My religion consists of a humble admiration of the illimitable superior spirit who reveals himself in the slight details we are able to perceive with our frail and feeble minds. That deeply emotional conviction of the presence of a superior reasoning power, which is revealed in the incomprehensible universe, forms my idea of God.
Albert Einstein’s idea of God feels just about right. It transcends dogma and denominations. It’s free of prescription, proscription, and judgement.
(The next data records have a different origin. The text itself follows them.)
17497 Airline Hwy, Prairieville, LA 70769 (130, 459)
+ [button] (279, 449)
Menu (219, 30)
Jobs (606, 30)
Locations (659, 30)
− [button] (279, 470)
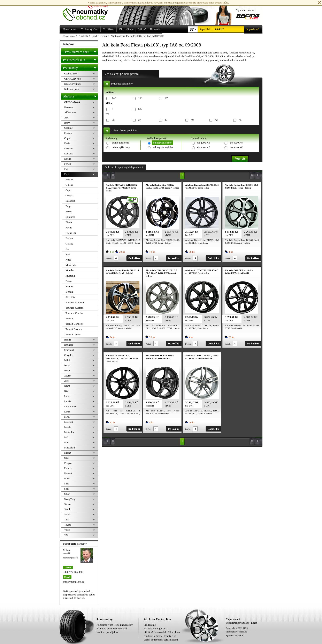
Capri (68, 190)
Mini (67, 442)
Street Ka (70, 297)
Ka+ (68, 254)
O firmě (142, 29)
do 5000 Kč (236, 147)
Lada (67, 396)
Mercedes (69, 432)
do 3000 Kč (204, 147)
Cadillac (68, 128)
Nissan (68, 453)
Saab (67, 484)
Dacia (67, 143)
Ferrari (68, 164)
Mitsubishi (69, 448)
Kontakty (155, 29)
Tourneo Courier (74, 313)
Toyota (68, 525)
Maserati (69, 422)
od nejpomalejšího (163, 147)
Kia (66, 391)
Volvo (67, 530)
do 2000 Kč (204, 142)
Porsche (68, 468)
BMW (67, 123)
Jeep (66, 381)
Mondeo (70, 270)
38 (165, 120)
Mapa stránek (233, 619)
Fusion (69, 238)
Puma (68, 281)
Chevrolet (69, 350)
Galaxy (69, 244)
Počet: (109, 258)
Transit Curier (73, 334)
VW (66, 535)
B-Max (69, 179)
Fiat (66, 169)
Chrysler (68, 355)
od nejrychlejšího (162, 142)
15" (139, 98)
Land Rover (70, 406)
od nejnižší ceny (120, 142)
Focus (69, 228)
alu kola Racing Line (155, 628)
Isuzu (67, 365)
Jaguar (67, 376)
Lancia (68, 401)
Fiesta (69, 222)
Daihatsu (69, 154)
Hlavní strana (69, 36)
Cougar (69, 196)
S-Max (69, 292)
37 (139, 120)
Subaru (68, 504)
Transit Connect (74, 324)
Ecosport (70, 201)
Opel (67, 458)
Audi (67, 118)
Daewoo (68, 148)
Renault (68, 473)
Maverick (71, 265)
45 (239, 120)
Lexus (67, 412)
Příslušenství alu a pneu (80, 60)
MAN (67, 417)
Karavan (68, 107)
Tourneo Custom (74, 308)
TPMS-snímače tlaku (80, 51)
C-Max (69, 185)
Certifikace (109, 29)
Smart (67, 494)
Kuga (68, 260)
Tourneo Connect (75, 302)
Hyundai (68, 345)
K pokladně (251, 29)
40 (191, 120)
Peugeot (68, 463)
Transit (69, 318)
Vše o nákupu (126, 29)
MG (66, 437)
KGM (67, 386)
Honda (68, 340)
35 (113, 120)
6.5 (139, 109)
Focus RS (71, 233)
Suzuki (68, 509)
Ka (67, 249)
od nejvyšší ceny (121, 147)
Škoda (67, 514)
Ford (67, 174)
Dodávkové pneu (73, 84)
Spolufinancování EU (237, 623)
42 (216, 120)
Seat (66, 489)
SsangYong (70, 499)
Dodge (68, 159)
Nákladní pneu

It ascribes anthropomorphic traits not at all. (I presume you’ll cut Professor Einstein some slack for the masculine pronoun, himself, since he pre-dated political correctness.) It does, however, seem to be lacking one characteristic — a sense of humor.
I’ve always contended people who don’t think God has a sense of humor have never been in an airport.
I’m one of the few people I know who can remain untroubled by flight delays: They give me more uninterrupted time to observe the innumerable manifestations of God’s enjoyment of laughter.
Especially during the coronavirus pandemic, we should be grateful for and mindful of the fact that God’s generosity is as boundless as his sense of humor. Yes. Generosity. Since so few of us are able or want to frequent airports for the time being, look what God’s done. He’s given us masks. Think about that.
Behind the Mask
We can look at masks in two ways, each of them plausible, both of them arguably humorous:
- In the real world, that ostensible reality in which we all lived prior to COVID-19, we all wore figurative masks. We hid behind them to conceal our emotions, our insecurities, and our agendas. We used them as shorthand for our personal and professional identities. We wore them like badges to signify our importance — or to disguise our self-perceived lacks thereof.
- In this world, the one we inhabit now in the grim presence of COVID-19, we all wear real masks. We don’t wear them to hide behind or from anything. They conceal nothing. They signify nothing, personal or professional, except for our conscientious courtesy. We wear them to protect others, lest we be infected but unaware. They’re the great levelers. They make us equal — equally vulnerable, equally susceptible, equally responsible for each other. They are us, undisguised.
In the context of Albert Einstein’s definition, maybe the ironic peculiarities of masks constitute slight details. They surely indicate the presence of a superior reasoning power. And maybe they’re intended to point out nothing more than the fact we’re incomprehensible elements in the incomprehensible universe.
But with God’s help, we can at least laugh at ourselves.